Even though wet snow was falling and Aki was cuddled up under her owner’s bed, I wanted to go with her on a walk. In a few minutes, we’d be getting into a friend’s car for a drive out to a beach trail. Aki eventually crawled out from under the bed and let me dress her in outdoor gear. But when we walked out the front door she looked board and even tried to circle back into the house. Then our friend drove up.
Aki, who thinks him her best friend, dashed to his car. She was already set up on his front seat by the time I sat in one of his second row passenger seats. Aki was the only one not wearing a covid mask.

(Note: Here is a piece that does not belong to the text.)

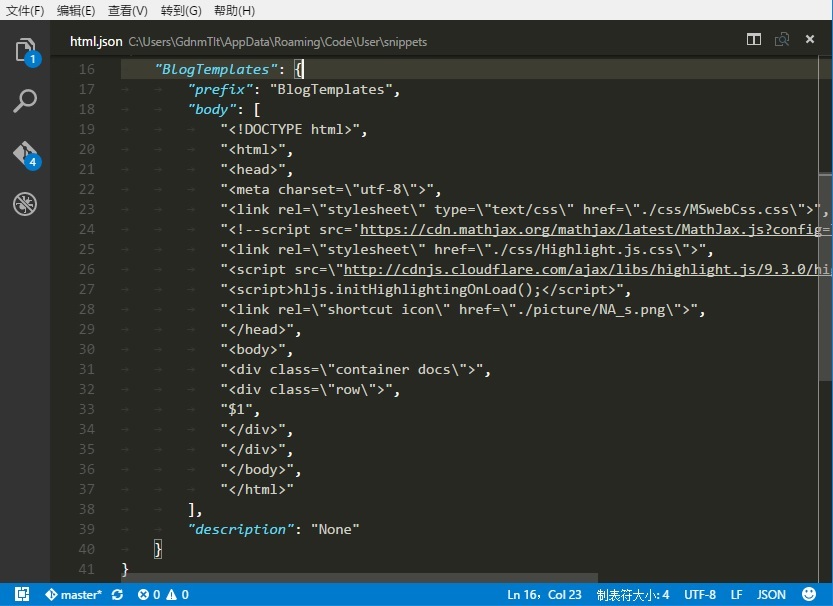The image size is (833, 606).
Task: Open the Search icon in the sidebar
Action: click(x=23, y=101)
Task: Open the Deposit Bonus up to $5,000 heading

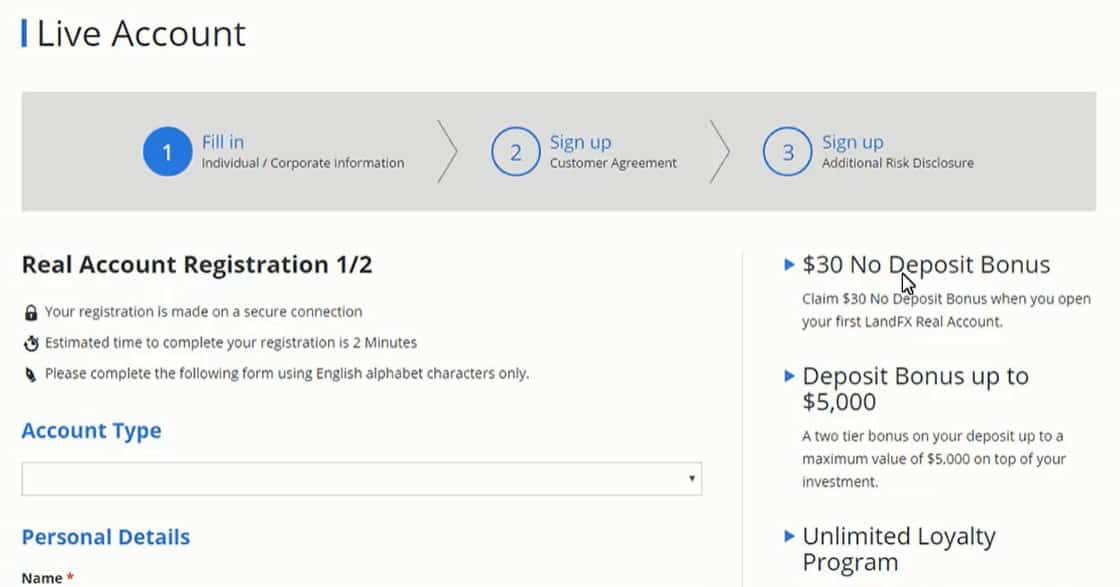Action: pos(915,388)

Sunshine broke through the clouds by the time we reached the beach trail. It lit up the storm fragments formed over Stephens Passage. A streak of thick sunshine hit the ocean water and lit a thick line across the bay and onto the snow-covered beach. Then clouds returned, eating up the sunlight in the process. But we had seen and enjoyed the sunny moments provided by the shifting clouds.
Because no ice or snow covered our street, I didn’t bother putting on my ice cleats when Aki and I left the house. Two blocks later, we ran into two friends. The first thing they asked was whether I was wearing my cleats. When I admitted to walking without them, they told to be very careful. I could hear their ice cleats scrap the sidewalk as they walked back home.
I was fine for another block but began struggling when we passed the last house and started into the Gold Creek Valley. Aki, whose claws help her move over ice, still waited patiently for me to creeped my way across the old wooden bridge then worked my way toward the cross of Gold Creek. Halfway we met two woman walkers who warned that their cleats slipped on some of the trail ice. Rather than push my luck, I turned back and recrossed the bridges. The slick trail required me to move slowly, which gave me more than enough time to study the growing ice formations that lined the road.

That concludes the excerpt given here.